Sunday, April 10, 2005


Blogroll Me!

Since I was a little girl, I was always impressed with people who used "big words"--they sounded intellectual, interesting, and whether or not they used their big words correctly wouldn't have mattered to me because I usually didn't know the difference.

I was a voracious reader while growing up, but was too often lazy to reach for the dictionary for words I was reading whose meaning I didn't understand, and so I just guessed the meaning in context. But in university and in my job as copy editor, I learned I really needed to use a dictionary to get the correct meaning.

It seems to me, and I was discussing this the other day with an editor, that we (he and I) use "big" words when we write, rather than when we talk. Neither he nor I could account for the difference, but it's been the pattern we've seen develop.

These days, I'm always looking to find a new word to use in my writing or in my conversations. And I came across one that sort of turned my head...
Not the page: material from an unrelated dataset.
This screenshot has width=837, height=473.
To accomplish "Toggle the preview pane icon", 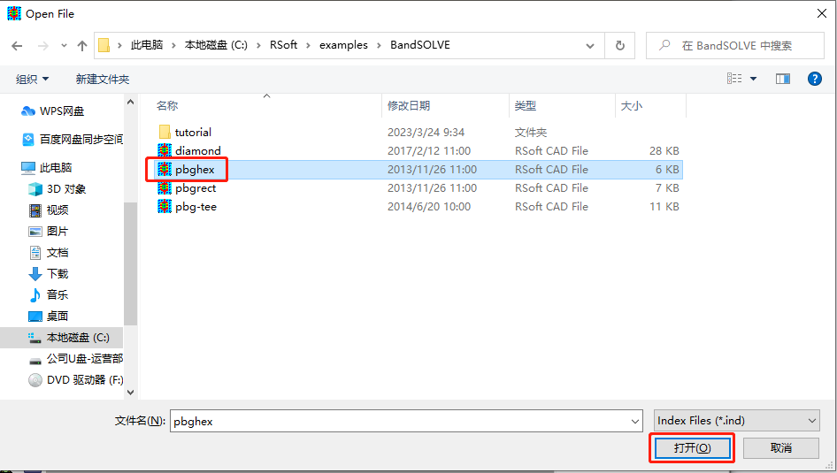I will pos(782,79).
Some time ago, I yelled over to my fellow copy editor (who happens to use a lovely vocabulary) over the "walls" of our "offices," "How are you?" and heard her answer with this: "Copacetic." "What did you say?" I asked back. "Copacetic" was her reply.
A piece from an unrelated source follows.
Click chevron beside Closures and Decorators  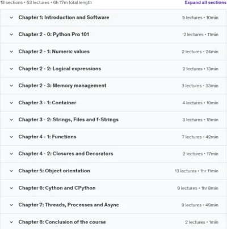pyautogui.click(x=11, y=154)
I thought to myself: "Where does Val [a non-Jew] know Hebrew from?" I was impressed, got up, went around the wall, and said "How did you know to answer me in Hebrew, and correctly?"
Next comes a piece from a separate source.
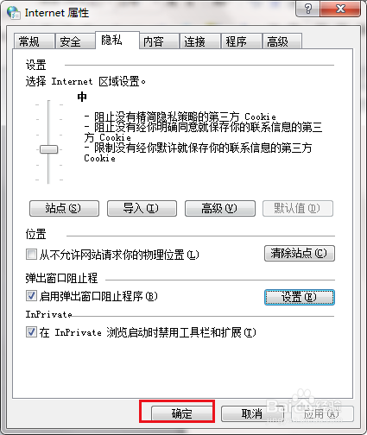Click the 取消 cancel button

click(x=252, y=413)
"What Hebrew? I said c-o-p-a-c-e-t-i-c."

"Ohhhh," I said, blushing two shades of red. "It sounded to me as if you'd said 'Kol b'seder,' which means 'everything is okay'. "

I looked up the definition in Webster's and saw this for copacetic: adj. (origin unknown), very satisfactory. Okay, Hebrew speakers, tell me that "copacetic" doesn't sound a lot like "{ha}kol b'seder". With its origins being unknown, perhaps it does stem from the Hebrew language...

In any case, I hope that everything in your life is c-o-p-a-c-e-t-i-c.